Symbiotic Duality of Learning Manifested in Merging the Holmes & Columbus Approach


  • BLOG
  • July 31st, 2019
  •   17048 Views

Traditionally, most organizations look at analysis and data only when they have to solve a business problem.

The problem-specific way of looking at data (the “Sherlock Holmes” method) is a structured method, which involves defining the business problem, identifying factors affecting it, and generating hypotheses that get tested on data to help derive insights and recommendations. This structured analytical thinking helps hone the analytical part of the brain. It is easier to enable in an organization since data and analytical investments are in service of a business case.
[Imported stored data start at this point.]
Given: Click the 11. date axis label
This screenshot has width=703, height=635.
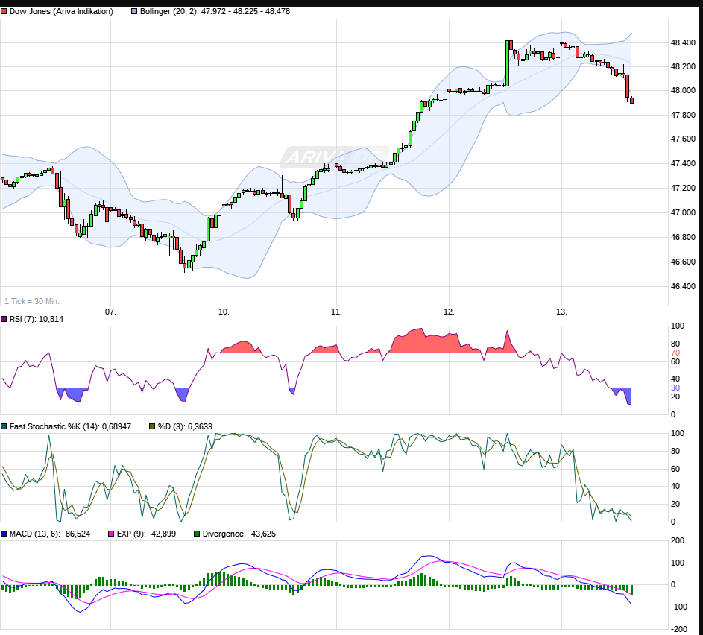Looking at the screenshot, I should [336, 312].
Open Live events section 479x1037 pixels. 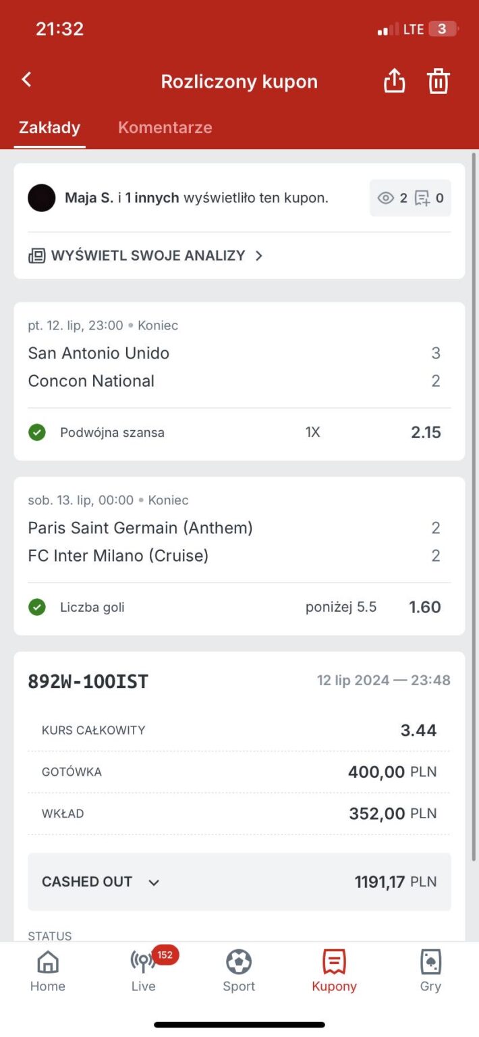[x=143, y=972]
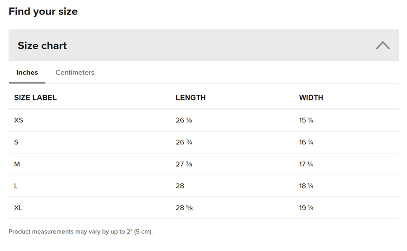
Task: Click the WIDTH column header
Action: [311, 98]
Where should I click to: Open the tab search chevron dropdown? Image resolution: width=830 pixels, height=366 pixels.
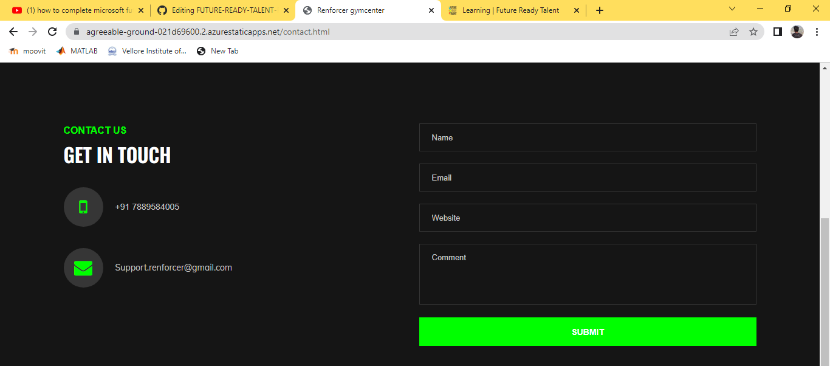732,9
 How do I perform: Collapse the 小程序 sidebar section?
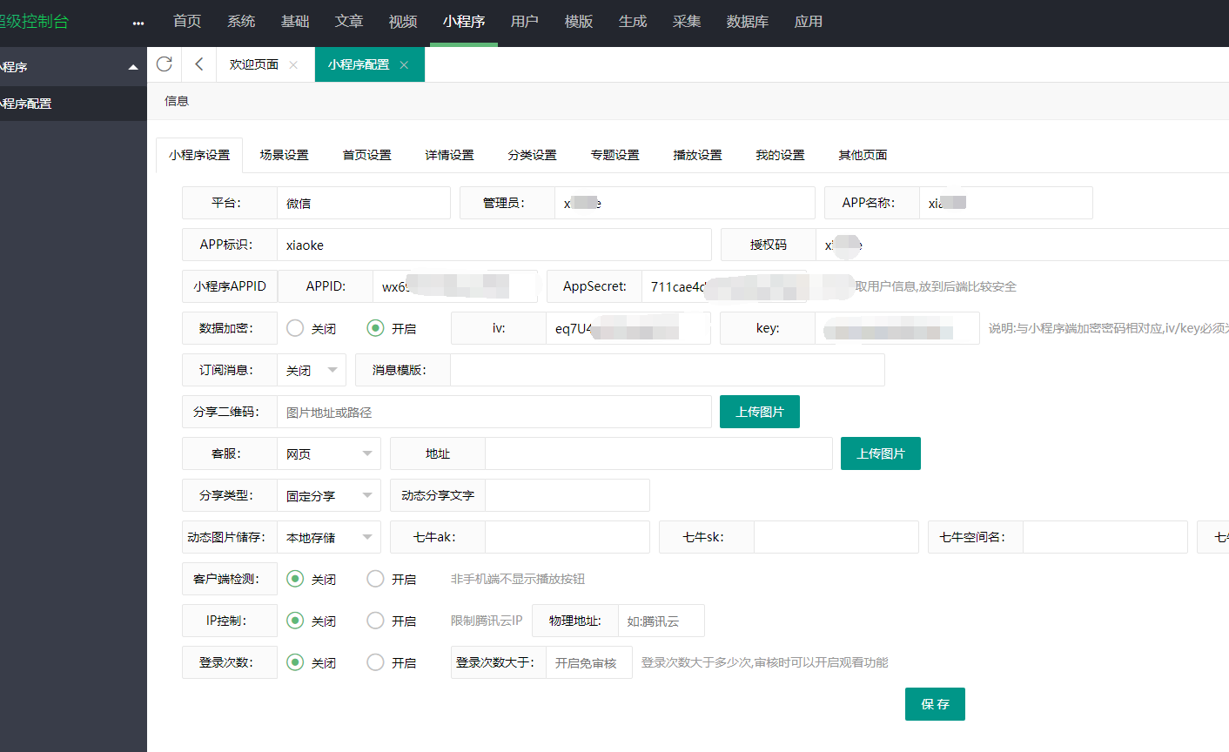(x=132, y=66)
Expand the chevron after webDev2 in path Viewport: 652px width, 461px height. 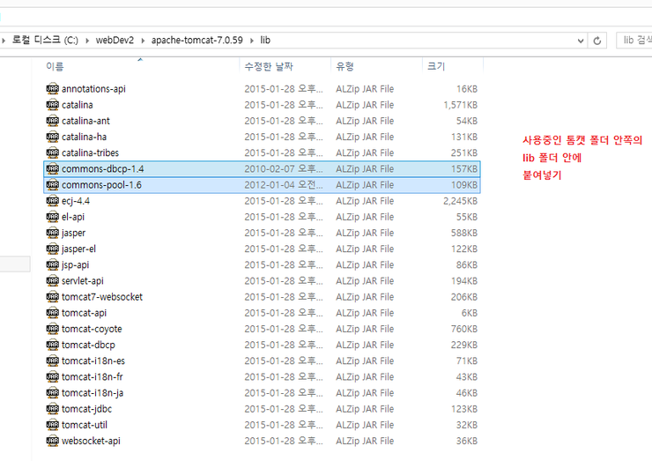[143, 41]
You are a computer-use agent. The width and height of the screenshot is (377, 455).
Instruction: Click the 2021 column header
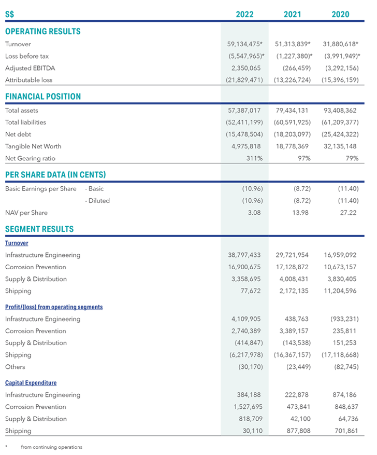[292, 14]
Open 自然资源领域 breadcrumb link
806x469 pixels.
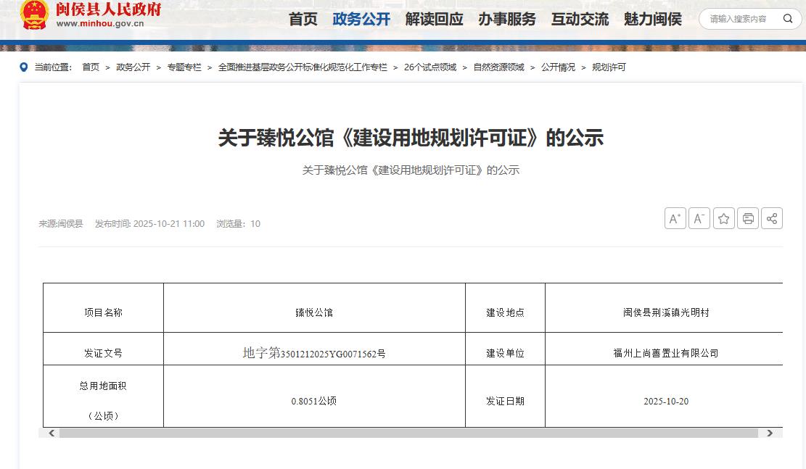498,67
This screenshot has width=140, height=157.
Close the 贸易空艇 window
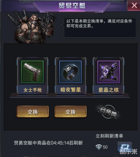coord(134,5)
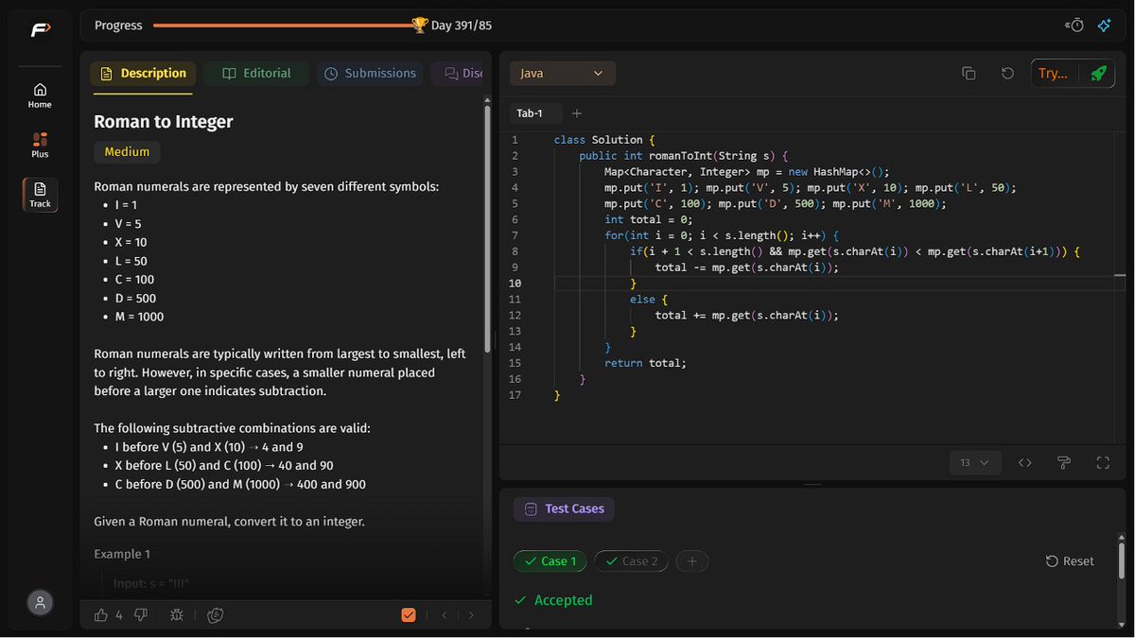
Task: Click the copy code icon
Action: pos(969,73)
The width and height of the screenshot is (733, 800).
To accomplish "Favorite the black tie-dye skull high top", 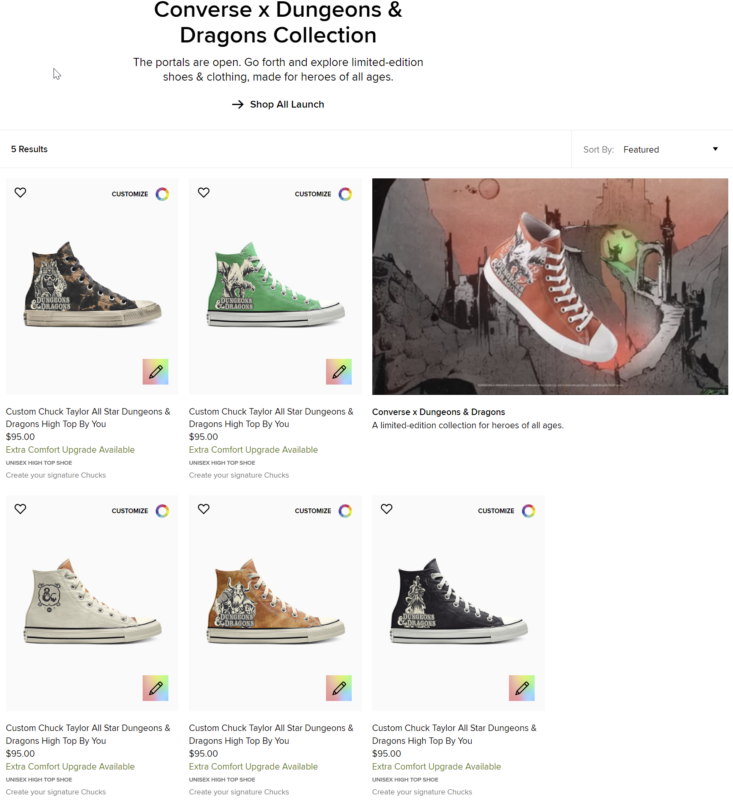I will pyautogui.click(x=20, y=193).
However, this approach can be short-sighted.

In the book ‘Where Good Ideas Come From: The Natural History of Innovation’ by Steven Johnson, innovation is said to be facilitated in an ecosystem that encourages exploration based on hunches, enabling connections of ideas while allowing the reuse of prior knowledge and permitting the freedom to learn from the ‘not-so-right’ moves. In the light of this observation, the problem-driven approach to data and analysis by its very nature is constricted and lowers the potential to discover opportunities.

Therefore, it is required to adopt an approach that starts with agenda-less observations and exploratory data analysis which in turn, lead to hunches, pattern discovery, and generation of new ideas and opportunities. The “Christopher Columbus” approach entails looking at large amounts of information and building an internal anticipation repository that feeds intuition. However, organizations are usually reluctant to follow this path, since the return on investment is unpredictable.

What we in Mu Sigma believe is that leveraging and navigating the duality between problem-driven (Holmes) and discovery-driven (Columbus) methods will be critical to success.